I saw him but seldom, but always delighted to converse with him. I found him uniformly affable, courteous and communicative. Though too self-respectful to talk gratuitously about himself, a little address alone was necessary to make him do so. He spoke not a word of English, but though illiterate, (for he could not read) his French was remarkably pure and euphonical. French has often seemed to me the appropriate language for monkeys. In his mouth it was the language of a man. Speaking slowly, deliberately, and calmly, in a strong, stern, sustained tone, with a countenance which bore no trace even of a by-gone smile, there was more to strike the ear, and awaken the imagination, in his manner, than in that of any man I ever saw. The tout ensemble spoke an ever present, deep, but proud and uncomplaining sense of wrong unutterable and irreparable. His figure, except on horseback, was awkward and ungainly. He was very old, and moved with difficulty. His short legs and arms, his broad bony hands, and his huge Roman nose, reminded me always of the legs, claws, and beak of a paroquet. His features, however, were not bad, though harsh. A deep-set dark grey eye surmounted by a shaggy brow, and a mouth firmly compressed and flat, were in perfect keeping with the rest of his face, and in character with the man. His dress was uniformly a blue cotton hunting shirt and trowsers, with moccasins on his feet, and a blue cotton handkerchief tied on his head in what is called the French fashion, with the ends hanging far down his back. In this garb his centaur figure, mounted on the back of a wild horse, was certainly one of the most picturesque I ever saw.

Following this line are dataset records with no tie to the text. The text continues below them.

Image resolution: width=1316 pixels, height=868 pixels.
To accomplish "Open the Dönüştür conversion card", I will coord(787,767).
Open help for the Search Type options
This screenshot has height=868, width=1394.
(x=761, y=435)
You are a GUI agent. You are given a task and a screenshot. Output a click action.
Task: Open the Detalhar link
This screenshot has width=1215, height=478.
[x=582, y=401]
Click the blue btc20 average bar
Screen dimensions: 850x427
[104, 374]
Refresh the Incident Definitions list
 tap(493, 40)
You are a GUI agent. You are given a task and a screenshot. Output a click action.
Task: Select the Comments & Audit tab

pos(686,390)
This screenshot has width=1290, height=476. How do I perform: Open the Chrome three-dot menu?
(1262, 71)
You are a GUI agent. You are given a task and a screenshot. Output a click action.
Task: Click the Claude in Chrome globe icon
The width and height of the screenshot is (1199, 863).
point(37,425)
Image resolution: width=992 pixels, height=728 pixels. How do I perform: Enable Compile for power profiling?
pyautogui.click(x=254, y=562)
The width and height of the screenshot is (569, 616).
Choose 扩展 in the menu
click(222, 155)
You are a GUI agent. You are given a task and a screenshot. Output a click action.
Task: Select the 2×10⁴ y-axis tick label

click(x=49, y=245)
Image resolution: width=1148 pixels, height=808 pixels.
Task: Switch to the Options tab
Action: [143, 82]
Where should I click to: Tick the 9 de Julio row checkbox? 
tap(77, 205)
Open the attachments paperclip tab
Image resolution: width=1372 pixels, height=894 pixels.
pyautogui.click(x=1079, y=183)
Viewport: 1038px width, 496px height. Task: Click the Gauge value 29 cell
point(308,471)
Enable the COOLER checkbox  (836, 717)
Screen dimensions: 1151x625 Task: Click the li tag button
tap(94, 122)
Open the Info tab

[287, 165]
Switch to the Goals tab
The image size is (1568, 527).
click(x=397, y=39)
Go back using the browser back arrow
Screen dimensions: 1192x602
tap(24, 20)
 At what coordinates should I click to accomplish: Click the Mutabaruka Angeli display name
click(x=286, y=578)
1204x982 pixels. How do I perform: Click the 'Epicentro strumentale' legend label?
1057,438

I once drew from him a sort of sketch of his life. It was little more than a confirmation of what I had heard from others. This I have already mentioned. But his manner, and the ideas which escaped from him, gave me more insight into his character. His was the first example I had ever seen of loyalty, not originating in personal attachment, wholly uninfluenced by personal considerations, adopted as a principle, but cherished into a passion. I doubt if he knew whether the king he served was king of France or of Spain, and am very sure that he knew no difference between Charles 3d, Charles 4th, and Ferdinand. Whoever he was, he was "Le Roi mon maitre." As such he always spoke of him to the last, owning no other allegiance, acknowledging no other political obligation but the will and pleasure of the "king his master." Was he therefore malcontent?—just the reverse. "The king my master laid his commands upon me, to deliver up the post which he had done me the honor to place under my authority, to an officer appointed to receive it on behalf of the government of the United States; and I obeyed him. He gave me to understand at the same time that it was his pleasure that I and my people should submit to the authority of the United States, and conform to their laws, and I have obeyed him. You see me quietly acquiescing in the new order of things, and endeavoring in all things to regulate myself by your laws; and I do so, because the king my master has commanded it."
There was nothing in his manner of saying this, betokening that restiveness with which men submit to what they cannot help. He seemed merely to find a satisfaction in rehearsing the principles by which he had always professed to be governed, and contemplating the conformity between these and his actions.